Quote word for word the lines below, beginning with the first and ending with the one that has "You are a computer-use agent.". Drop the pictures.

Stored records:
+++++

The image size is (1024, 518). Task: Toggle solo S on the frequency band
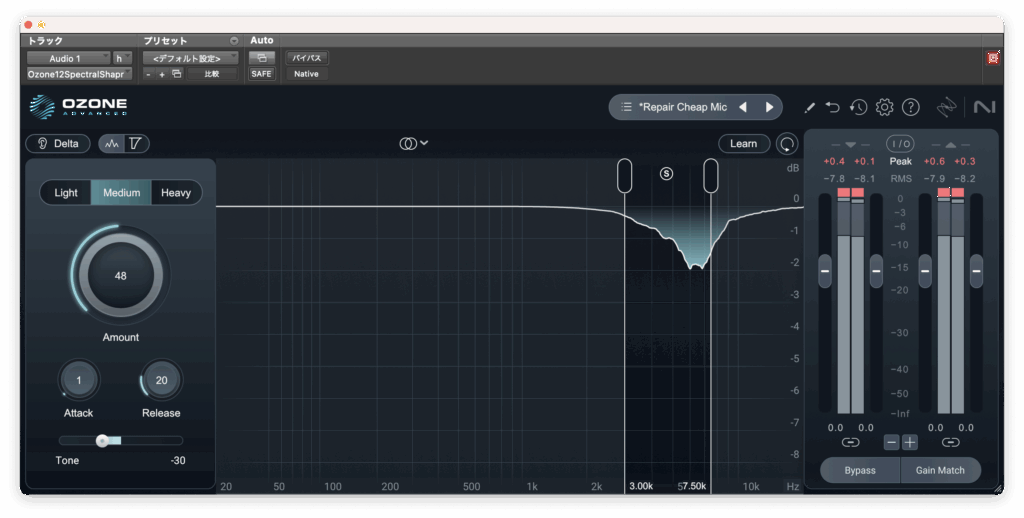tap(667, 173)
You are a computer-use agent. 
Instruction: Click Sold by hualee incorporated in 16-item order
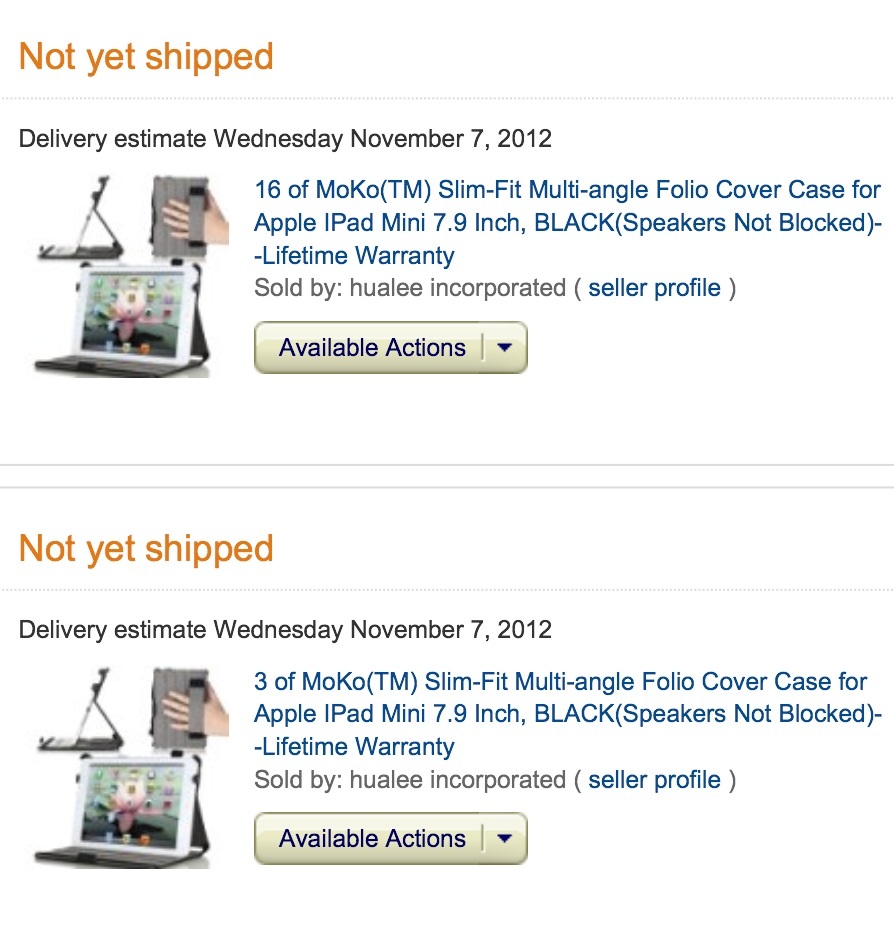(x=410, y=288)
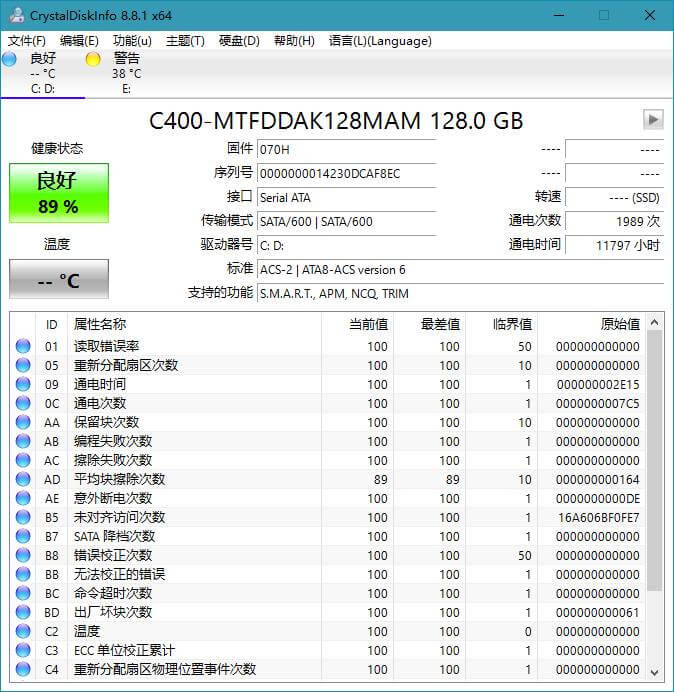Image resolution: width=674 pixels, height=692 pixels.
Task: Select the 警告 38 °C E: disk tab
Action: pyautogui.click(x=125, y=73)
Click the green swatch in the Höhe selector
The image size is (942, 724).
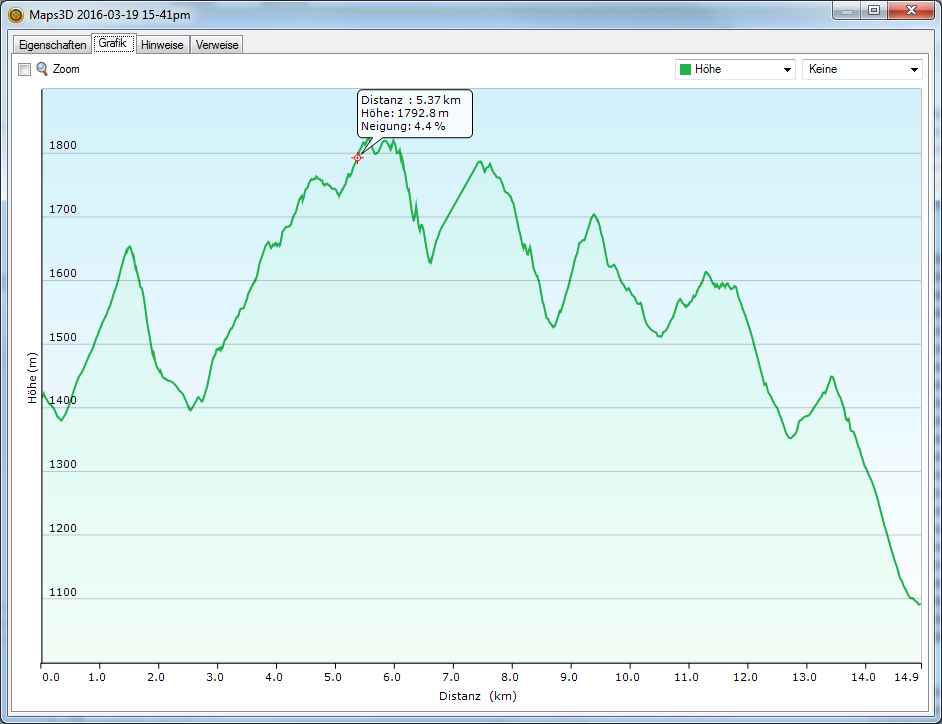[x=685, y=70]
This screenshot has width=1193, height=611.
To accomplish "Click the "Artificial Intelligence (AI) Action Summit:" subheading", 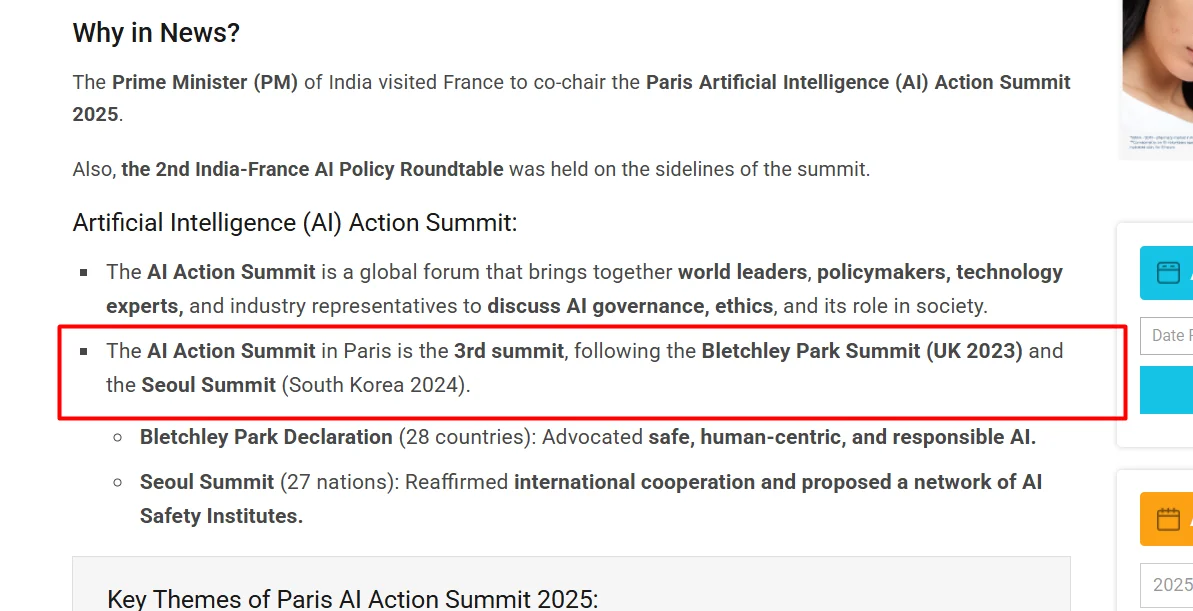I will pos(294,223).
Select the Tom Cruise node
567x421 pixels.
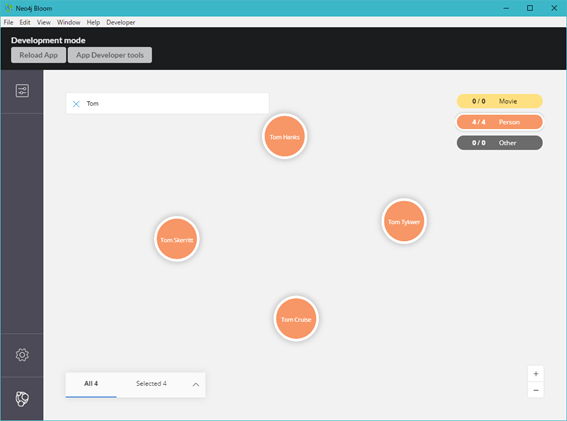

+++++

Exercise answer:
The image size is (1024, 518). Task: Toggle solo S on the frequency band
tap(667, 173)
You are a computer-use agent. 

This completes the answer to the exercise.